Contributor Spotlight: Jason Zeitler

Jason Zeitler author headshotJason Zeitler’s piece “Remembrance” appears in Midwestern Gothic‘s Winter 2018 issue, available now.

What’s your connection to the Midwest, and how has the region influenced your writing?

I was born and raised in South Dakota. I’ve actually lived in other parts of the U.S. for longer than I lived in South Dakota, but I still consider myself a Midwesterner. If nothing else, I’ve retained the sensibilities and speech patterns of someone from the Midwest, and I think those things have bled into the content and rhythms of my writing. This is true even when the narratives themselves are set in places outside the Midwest.

What do you think is the most compelling aspect of the Midwest?

The most compelling aspect is its expansiveness and the possibilities that implies.
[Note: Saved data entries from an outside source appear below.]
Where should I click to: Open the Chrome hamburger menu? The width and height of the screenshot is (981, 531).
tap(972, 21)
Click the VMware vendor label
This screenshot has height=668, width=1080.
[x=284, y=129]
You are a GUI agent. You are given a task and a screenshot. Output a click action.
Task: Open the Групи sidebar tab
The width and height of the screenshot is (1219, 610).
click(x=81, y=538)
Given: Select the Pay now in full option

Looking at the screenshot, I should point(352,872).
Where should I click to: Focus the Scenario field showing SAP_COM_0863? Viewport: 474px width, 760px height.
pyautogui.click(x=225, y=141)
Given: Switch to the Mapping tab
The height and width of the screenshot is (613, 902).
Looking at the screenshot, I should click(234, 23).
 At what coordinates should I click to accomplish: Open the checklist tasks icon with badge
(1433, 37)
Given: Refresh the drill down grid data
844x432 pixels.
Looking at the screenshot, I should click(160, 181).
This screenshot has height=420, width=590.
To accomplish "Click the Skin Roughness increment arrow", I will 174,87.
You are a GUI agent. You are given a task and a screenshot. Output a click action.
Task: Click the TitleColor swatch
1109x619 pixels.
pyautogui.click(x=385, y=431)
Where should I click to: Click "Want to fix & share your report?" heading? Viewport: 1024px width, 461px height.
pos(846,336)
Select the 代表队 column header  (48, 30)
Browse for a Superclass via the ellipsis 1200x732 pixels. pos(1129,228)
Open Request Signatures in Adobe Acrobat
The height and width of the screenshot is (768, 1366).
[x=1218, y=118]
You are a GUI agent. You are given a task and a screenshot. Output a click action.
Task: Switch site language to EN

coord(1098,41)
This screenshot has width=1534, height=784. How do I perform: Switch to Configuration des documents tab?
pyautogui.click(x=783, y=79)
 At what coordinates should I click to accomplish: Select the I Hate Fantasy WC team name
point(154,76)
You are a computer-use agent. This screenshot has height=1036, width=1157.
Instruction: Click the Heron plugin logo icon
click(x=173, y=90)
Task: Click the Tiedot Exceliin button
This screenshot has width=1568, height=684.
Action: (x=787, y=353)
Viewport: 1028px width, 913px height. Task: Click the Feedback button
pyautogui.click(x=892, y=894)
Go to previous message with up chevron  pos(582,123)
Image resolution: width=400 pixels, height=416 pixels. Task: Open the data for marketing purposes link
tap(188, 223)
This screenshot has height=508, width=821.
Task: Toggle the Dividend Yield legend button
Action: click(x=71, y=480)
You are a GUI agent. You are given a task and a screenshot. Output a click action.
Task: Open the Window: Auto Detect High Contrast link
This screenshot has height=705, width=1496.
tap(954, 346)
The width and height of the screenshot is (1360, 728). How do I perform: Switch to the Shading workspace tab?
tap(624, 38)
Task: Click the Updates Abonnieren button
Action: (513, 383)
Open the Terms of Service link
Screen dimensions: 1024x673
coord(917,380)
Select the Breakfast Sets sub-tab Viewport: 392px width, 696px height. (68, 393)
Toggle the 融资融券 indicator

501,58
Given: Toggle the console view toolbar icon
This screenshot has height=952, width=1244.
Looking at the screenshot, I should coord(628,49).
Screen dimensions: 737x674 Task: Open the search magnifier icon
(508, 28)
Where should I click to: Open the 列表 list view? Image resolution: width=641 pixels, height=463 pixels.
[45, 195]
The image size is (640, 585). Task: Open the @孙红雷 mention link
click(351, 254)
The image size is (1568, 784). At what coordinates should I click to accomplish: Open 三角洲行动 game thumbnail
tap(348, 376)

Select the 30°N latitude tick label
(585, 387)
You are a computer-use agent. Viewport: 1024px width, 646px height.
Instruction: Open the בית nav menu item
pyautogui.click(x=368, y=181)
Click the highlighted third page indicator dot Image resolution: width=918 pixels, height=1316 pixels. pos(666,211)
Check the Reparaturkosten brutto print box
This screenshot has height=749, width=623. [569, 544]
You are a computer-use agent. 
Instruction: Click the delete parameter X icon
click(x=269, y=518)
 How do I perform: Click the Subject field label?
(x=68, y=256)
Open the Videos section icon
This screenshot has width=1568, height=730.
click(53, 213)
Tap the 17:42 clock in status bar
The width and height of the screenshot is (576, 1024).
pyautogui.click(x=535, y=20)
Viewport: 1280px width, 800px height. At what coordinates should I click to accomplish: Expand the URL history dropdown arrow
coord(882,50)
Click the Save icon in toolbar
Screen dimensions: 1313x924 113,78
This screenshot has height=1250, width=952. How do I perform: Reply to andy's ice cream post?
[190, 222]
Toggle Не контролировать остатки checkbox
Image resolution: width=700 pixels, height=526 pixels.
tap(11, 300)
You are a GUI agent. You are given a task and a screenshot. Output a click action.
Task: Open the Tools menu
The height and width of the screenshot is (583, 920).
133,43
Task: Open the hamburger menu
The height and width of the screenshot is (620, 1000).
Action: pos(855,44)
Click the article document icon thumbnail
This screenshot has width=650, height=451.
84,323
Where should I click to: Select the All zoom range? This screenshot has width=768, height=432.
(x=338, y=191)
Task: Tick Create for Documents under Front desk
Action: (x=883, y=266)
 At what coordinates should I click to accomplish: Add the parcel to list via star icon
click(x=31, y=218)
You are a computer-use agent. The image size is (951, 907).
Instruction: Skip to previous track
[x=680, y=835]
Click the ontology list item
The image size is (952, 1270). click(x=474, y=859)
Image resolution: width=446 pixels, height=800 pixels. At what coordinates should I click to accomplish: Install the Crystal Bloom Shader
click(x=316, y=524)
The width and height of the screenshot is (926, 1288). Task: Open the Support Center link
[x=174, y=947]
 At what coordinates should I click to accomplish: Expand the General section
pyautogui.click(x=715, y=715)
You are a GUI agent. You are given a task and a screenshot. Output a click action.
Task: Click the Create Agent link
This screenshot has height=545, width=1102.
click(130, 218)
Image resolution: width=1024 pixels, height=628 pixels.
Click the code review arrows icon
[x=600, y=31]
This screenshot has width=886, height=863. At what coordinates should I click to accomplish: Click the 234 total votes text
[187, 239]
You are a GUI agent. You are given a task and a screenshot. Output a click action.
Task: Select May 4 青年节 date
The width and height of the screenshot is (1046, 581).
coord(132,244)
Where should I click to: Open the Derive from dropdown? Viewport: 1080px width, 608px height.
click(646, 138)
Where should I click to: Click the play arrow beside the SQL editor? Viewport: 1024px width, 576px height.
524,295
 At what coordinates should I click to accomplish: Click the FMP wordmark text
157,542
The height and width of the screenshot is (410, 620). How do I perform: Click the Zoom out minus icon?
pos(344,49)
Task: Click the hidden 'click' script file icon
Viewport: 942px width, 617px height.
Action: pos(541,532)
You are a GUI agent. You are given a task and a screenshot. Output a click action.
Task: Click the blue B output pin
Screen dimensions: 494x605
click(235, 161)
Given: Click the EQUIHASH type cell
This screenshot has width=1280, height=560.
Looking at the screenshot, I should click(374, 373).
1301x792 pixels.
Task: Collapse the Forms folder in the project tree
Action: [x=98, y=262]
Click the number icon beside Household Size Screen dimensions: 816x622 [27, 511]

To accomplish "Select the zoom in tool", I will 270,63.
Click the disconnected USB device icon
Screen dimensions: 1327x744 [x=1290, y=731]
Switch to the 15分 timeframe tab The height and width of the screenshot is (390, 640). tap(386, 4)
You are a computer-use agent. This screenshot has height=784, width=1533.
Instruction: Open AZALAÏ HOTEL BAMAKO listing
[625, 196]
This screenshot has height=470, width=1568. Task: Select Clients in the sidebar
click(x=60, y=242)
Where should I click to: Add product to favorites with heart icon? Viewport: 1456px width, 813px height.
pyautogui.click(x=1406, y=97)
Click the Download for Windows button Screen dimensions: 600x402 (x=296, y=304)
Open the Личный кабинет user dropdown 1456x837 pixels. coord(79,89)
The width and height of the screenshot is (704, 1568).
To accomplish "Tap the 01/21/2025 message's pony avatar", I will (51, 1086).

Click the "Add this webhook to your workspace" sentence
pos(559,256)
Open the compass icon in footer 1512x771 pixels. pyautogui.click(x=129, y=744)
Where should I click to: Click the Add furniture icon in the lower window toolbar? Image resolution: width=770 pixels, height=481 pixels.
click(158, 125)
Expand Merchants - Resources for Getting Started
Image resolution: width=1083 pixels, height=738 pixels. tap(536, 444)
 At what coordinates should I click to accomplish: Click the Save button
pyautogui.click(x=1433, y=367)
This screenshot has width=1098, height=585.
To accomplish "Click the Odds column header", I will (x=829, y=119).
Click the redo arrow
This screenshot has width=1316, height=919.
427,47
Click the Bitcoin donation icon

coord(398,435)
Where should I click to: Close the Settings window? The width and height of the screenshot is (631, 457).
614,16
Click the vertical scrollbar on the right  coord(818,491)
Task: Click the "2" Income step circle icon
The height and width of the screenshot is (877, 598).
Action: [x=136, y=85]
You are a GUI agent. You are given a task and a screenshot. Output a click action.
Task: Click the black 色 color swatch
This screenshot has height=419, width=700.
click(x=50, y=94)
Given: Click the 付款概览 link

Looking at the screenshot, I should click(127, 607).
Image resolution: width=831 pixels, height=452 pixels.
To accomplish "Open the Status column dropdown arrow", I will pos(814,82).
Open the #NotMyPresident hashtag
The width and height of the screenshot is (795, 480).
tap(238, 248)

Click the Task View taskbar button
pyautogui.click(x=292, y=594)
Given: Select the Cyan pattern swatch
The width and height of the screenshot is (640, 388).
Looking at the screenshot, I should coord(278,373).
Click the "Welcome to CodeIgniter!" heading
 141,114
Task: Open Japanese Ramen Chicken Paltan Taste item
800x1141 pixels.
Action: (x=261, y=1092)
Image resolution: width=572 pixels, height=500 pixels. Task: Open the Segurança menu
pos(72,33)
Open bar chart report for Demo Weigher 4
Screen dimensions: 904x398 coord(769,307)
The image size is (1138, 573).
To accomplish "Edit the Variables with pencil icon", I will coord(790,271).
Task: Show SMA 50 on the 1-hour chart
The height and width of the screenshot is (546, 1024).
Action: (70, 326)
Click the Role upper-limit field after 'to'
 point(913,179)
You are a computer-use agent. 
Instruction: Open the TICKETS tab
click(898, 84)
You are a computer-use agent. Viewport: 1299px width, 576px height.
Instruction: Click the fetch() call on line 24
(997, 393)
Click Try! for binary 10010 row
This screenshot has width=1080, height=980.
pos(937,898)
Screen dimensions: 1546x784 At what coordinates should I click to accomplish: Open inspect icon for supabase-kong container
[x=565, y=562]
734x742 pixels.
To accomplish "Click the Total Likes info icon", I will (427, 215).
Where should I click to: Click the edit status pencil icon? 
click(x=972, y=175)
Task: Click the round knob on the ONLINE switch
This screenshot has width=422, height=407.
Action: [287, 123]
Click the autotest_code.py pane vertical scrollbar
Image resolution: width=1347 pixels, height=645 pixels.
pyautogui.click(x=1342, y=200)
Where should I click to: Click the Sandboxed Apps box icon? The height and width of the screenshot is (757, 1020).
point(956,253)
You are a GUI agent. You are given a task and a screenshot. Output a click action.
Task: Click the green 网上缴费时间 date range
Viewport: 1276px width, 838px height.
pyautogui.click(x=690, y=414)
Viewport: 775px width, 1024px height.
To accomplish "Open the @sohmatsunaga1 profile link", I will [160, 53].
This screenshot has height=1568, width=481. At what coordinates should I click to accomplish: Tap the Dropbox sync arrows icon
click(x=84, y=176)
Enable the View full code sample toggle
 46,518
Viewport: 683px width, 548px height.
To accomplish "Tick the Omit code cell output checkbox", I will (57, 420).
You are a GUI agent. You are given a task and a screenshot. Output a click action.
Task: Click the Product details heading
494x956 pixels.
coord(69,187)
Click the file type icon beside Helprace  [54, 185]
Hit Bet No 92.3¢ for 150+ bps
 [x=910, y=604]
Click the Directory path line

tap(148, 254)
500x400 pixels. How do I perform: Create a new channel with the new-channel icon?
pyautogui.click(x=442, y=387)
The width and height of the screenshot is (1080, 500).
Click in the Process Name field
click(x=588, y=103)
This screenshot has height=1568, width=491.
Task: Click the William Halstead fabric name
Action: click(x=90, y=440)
Take the Dakota plains, for example. The landscape itself is on such a grand scale. You look out and see endless grass or endless snow or endless sky. That expansiveness and freedom invariably affects your world view.

How do your experiences or memories of specific places—such as where you grew up, or a place you’ve visited that you can’t get out of your head—play a role in your writing?

Even in my fictional pieces, I find details about growing up in the Midwest creeping into the narrative: dogs I had as a child, hunting trips in South Dakota, teenage obsessions, etc. You can’t escape who you are or the experiences that formed you.

Discuss your writing process — inspirations, ideal environments, how you deal with writer’s block.

I write when something takes ahold of me. Writing is nine parts hard work and one part inspiration, but the process starts with inspiration. More often than not your writing is mediocre when your heart isn’t in it. The kinds of things that inspire me are usually dramatic experiences or images I can’t get out of my head, and in that sense the writing process amounts to an exorcism.

My ideal writing environment is at home with no distractions. When I get writer’s block, I do one of two things: (1) write through it, even if the result isn’t worth the paper it was written on, and then whittle away until I get what I’m looking for; or (2) put the writing aside and focus on something else until inspiration returns (which may mean simply going for a hike or a swim to clear my head, or it may mean not writing for an extended period).

How can you tell when a piece of writing is finished?

I know I’m finished with a piece when I start fretting over the placement of commas and/or when I start reciting whole sections of text in my head for the pure pleasure of it. Usually shortly after one or both of these things happen, I stop thinking about the piece and feel inclined to move on to something else.

Who is your favorite author (fiction writer or poet), and what draws you to their work?

I like so many different writers, it’s hard to identify a favorite. In my late teens and early twenties, I was obsessed with Dostoevsky. At about that same time, I developed a fondness for the modernists and the anti-modernists—Faulkner and Woolf and Orwell and Steinbeck, respectively—because of what they taught me about fictional technique. More recently, I’ve found myself drawn to writers like Cormac McCarthy and William Gay and Michael Ondaatje because of their dark lyricism.

What’s next for you?

This is something I’ve thought about a lot lately, and I’ve come to the conclusion that continuing to write short stories and narrative essays is enough for me. Of course I want an audience and validation from writers and editors, but fame and fortune aren’t at the top of my list of goals for myself. If I ever run out of ideas for shorter pieces, I might try my hand at a novel, but for now, the only substantive goal I have with my writing is to get a collection of stories published, which would be a truly gratifying culmination to my work over the past several years.

Where can we find more information about you?

I live and write in obscurity, and I’d like to keep it that way. I suppose it’s ironic for me to say something like that and at the same time to publish personal essays (and to participate in this interview, for that matter). But there’s a reason why I don’t have social-media accounts or a cellphone: I value my privacy. In a similar vein, I want the stories I get published to be about the writing, not about me, even when, ironically, I happen to be the narrator.